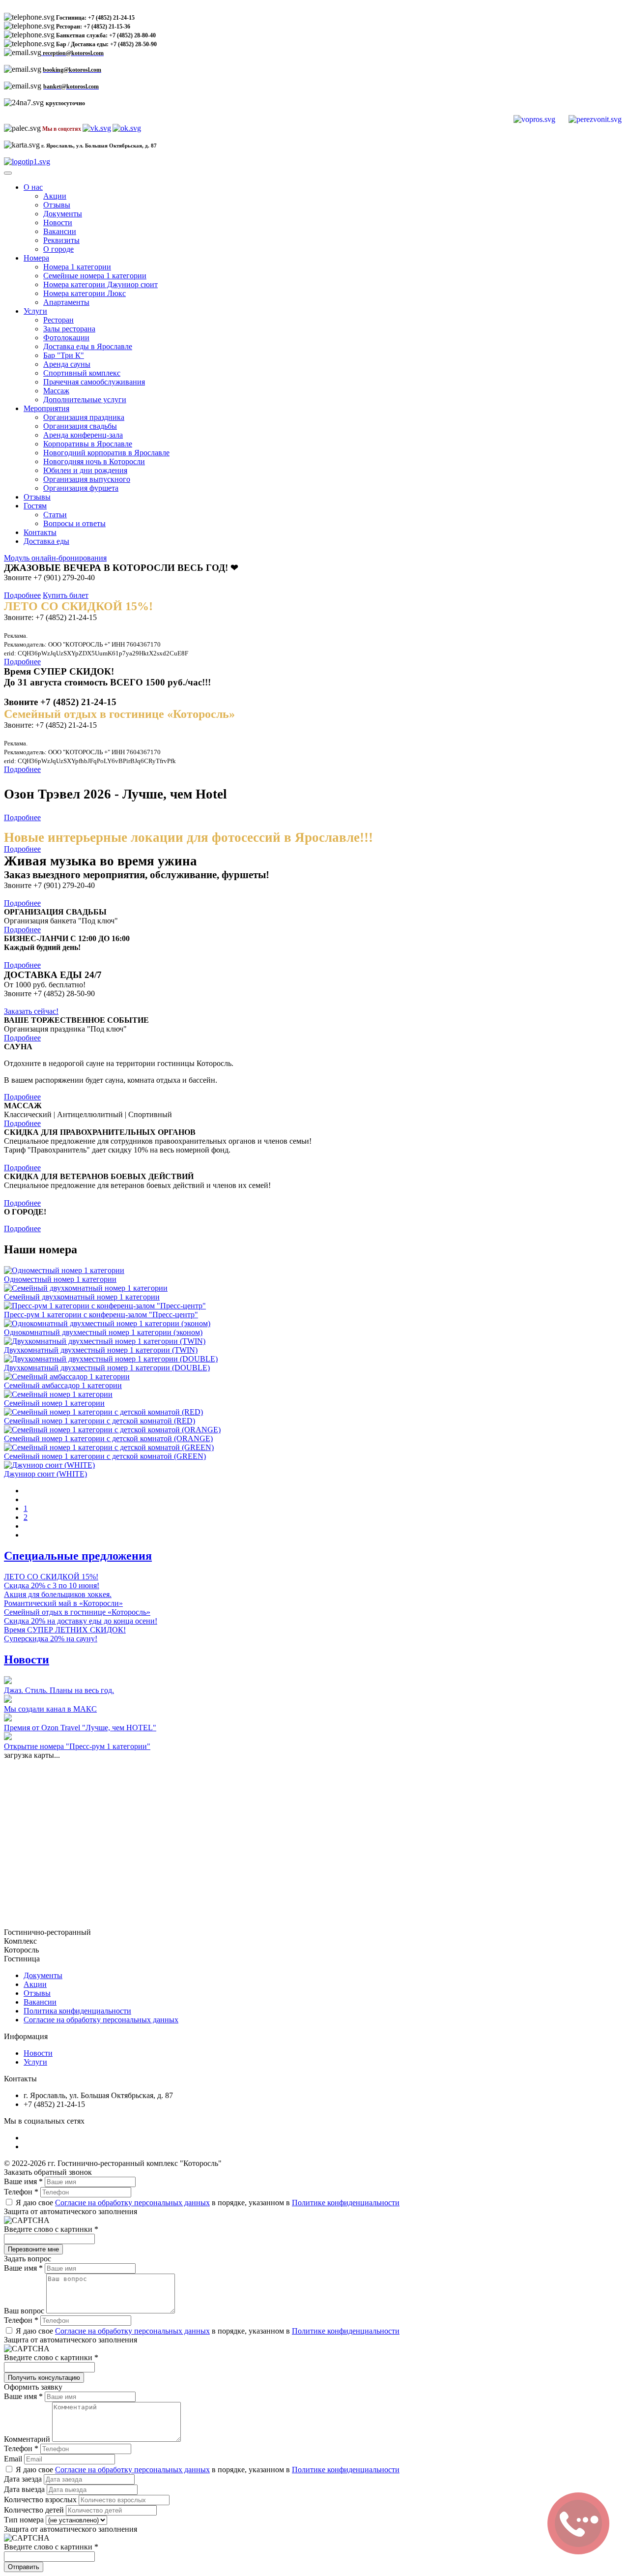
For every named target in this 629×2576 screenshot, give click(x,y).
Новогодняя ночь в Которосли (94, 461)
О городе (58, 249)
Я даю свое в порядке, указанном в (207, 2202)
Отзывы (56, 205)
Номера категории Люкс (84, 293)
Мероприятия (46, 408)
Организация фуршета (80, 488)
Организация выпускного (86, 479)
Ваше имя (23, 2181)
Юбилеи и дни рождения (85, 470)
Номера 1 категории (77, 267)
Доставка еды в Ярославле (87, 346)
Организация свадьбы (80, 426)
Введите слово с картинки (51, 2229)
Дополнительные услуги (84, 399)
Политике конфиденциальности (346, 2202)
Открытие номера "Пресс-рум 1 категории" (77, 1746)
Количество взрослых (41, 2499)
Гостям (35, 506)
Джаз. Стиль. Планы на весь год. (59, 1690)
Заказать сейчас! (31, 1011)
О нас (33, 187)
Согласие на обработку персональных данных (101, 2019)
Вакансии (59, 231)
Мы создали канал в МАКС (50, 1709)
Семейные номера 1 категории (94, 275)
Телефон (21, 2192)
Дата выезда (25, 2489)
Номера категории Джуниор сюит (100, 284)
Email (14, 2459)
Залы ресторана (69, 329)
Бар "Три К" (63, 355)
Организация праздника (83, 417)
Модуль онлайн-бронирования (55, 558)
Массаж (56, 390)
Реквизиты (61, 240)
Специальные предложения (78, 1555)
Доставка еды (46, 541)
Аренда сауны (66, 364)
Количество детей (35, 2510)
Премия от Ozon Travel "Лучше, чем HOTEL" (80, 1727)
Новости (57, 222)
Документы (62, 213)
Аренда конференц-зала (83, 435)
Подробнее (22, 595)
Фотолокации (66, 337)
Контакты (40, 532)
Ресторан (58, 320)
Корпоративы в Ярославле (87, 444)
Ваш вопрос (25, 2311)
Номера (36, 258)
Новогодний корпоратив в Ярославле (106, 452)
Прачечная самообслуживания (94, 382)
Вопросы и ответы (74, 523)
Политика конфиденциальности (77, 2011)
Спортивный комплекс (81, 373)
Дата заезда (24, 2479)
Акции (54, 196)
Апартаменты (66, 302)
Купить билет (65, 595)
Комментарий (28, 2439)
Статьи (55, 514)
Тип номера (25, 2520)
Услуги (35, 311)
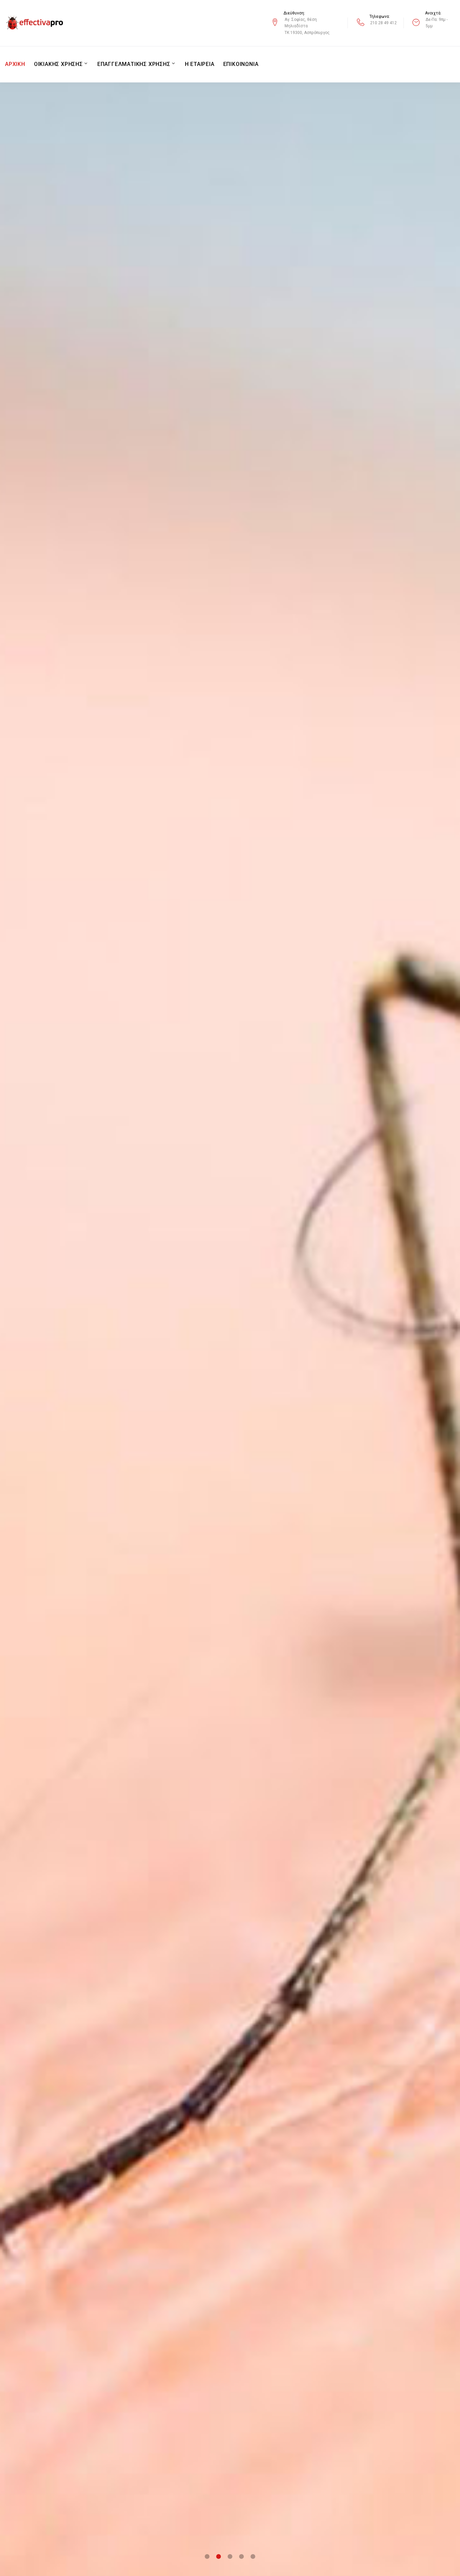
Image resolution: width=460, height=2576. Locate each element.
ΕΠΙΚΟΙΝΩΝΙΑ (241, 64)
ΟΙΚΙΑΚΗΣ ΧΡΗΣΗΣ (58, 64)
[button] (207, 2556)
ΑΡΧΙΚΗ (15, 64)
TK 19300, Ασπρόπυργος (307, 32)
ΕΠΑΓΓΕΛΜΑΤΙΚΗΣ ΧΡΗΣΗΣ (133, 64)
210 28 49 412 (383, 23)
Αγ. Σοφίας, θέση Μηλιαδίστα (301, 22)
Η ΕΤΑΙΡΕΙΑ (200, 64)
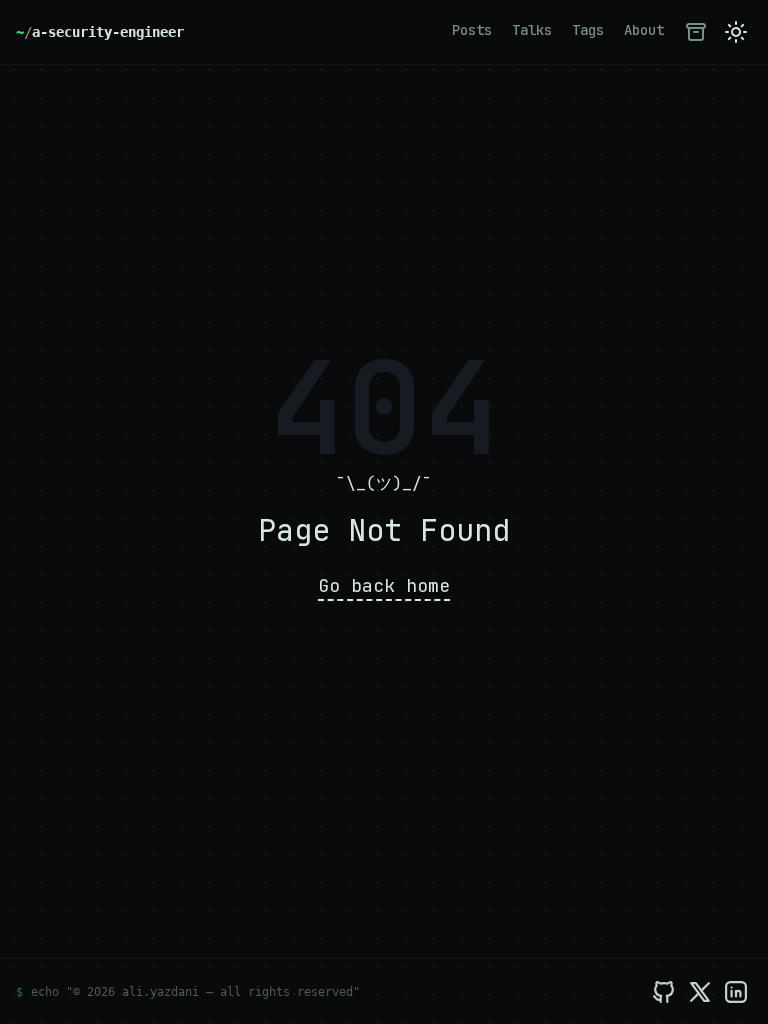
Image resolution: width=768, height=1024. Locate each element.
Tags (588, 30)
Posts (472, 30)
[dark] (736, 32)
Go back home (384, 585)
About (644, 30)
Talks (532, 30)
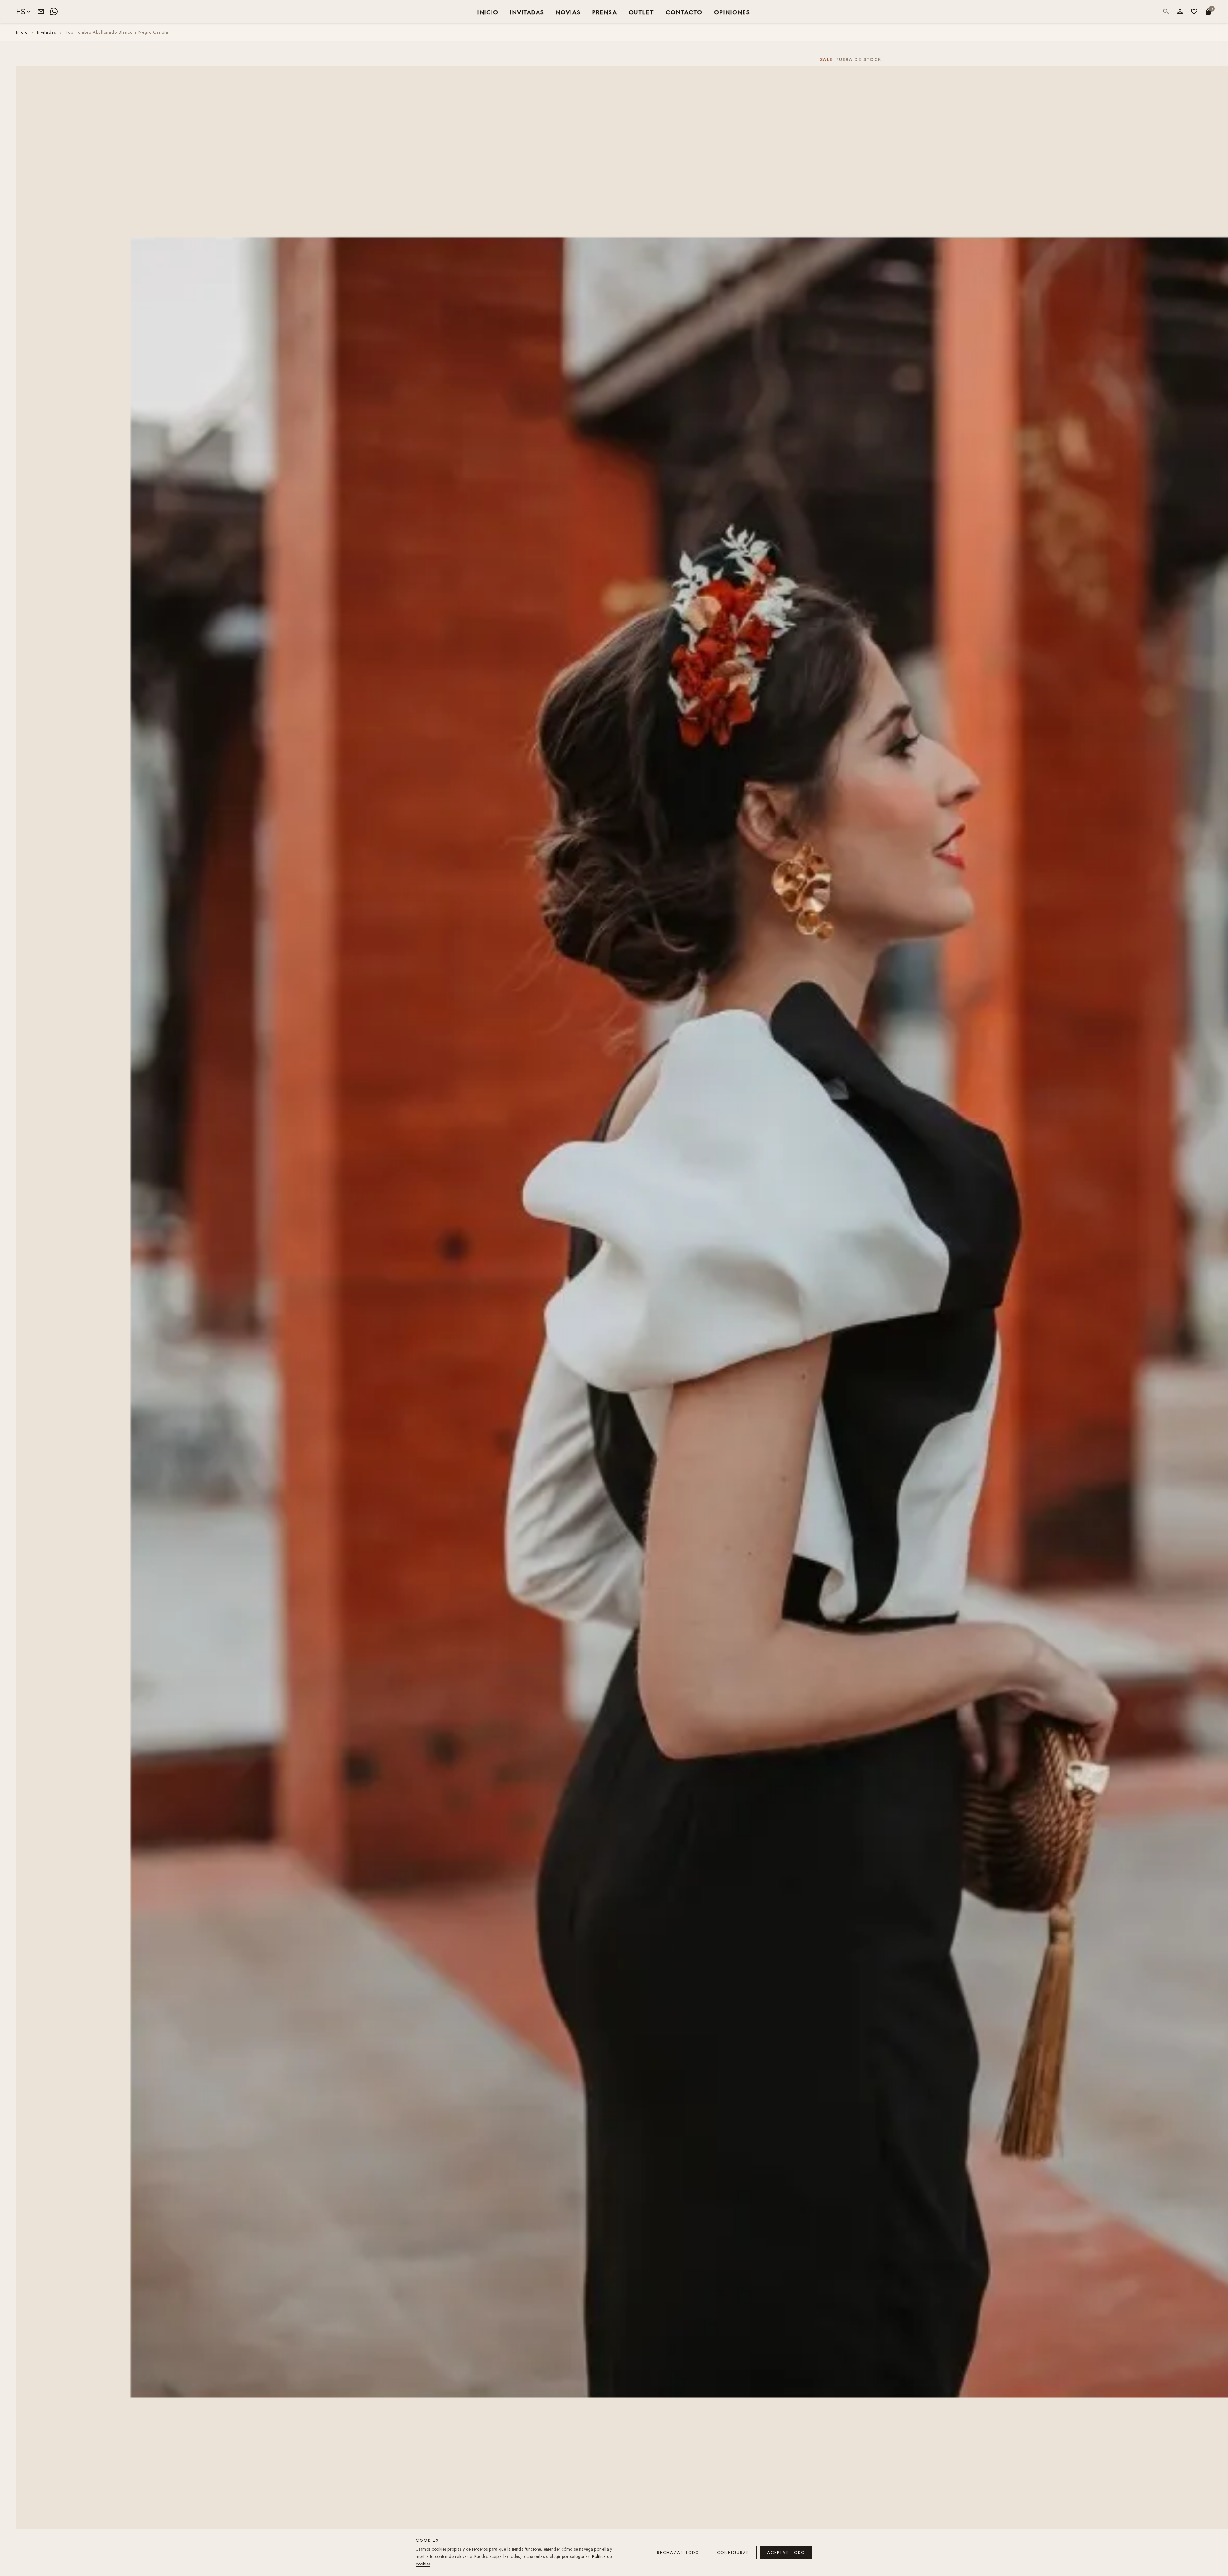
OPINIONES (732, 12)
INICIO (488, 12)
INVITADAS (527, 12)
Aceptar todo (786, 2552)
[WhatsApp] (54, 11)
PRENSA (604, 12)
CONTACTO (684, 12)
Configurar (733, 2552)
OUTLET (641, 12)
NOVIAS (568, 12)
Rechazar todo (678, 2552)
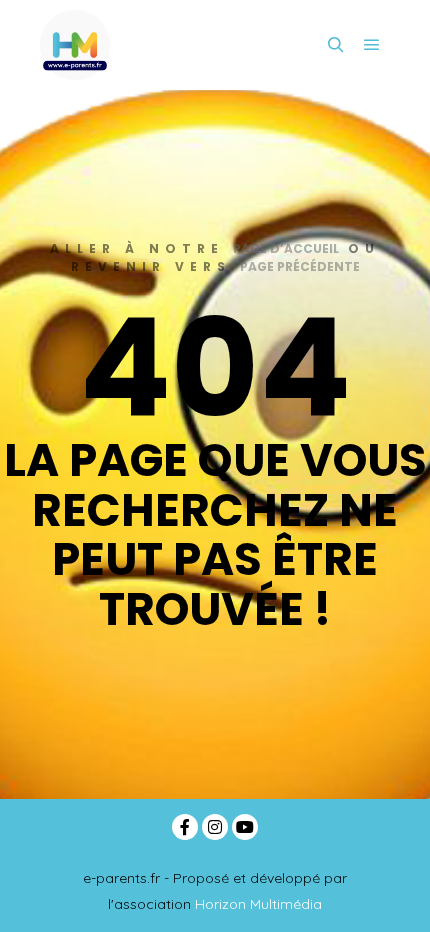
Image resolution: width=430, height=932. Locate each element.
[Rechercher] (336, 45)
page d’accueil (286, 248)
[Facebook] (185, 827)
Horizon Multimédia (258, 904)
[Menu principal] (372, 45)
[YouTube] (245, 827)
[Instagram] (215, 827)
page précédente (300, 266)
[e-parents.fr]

+++++

Problem details >>
Search the listing above for the word "Image", and copy every line that has it.

Response >>
Image resolution: width=460, height=2576. Locate each element.
Image resolution: width=768, height=1024. Locate each element.
Image resolution: width=430, height=932. Locate each element.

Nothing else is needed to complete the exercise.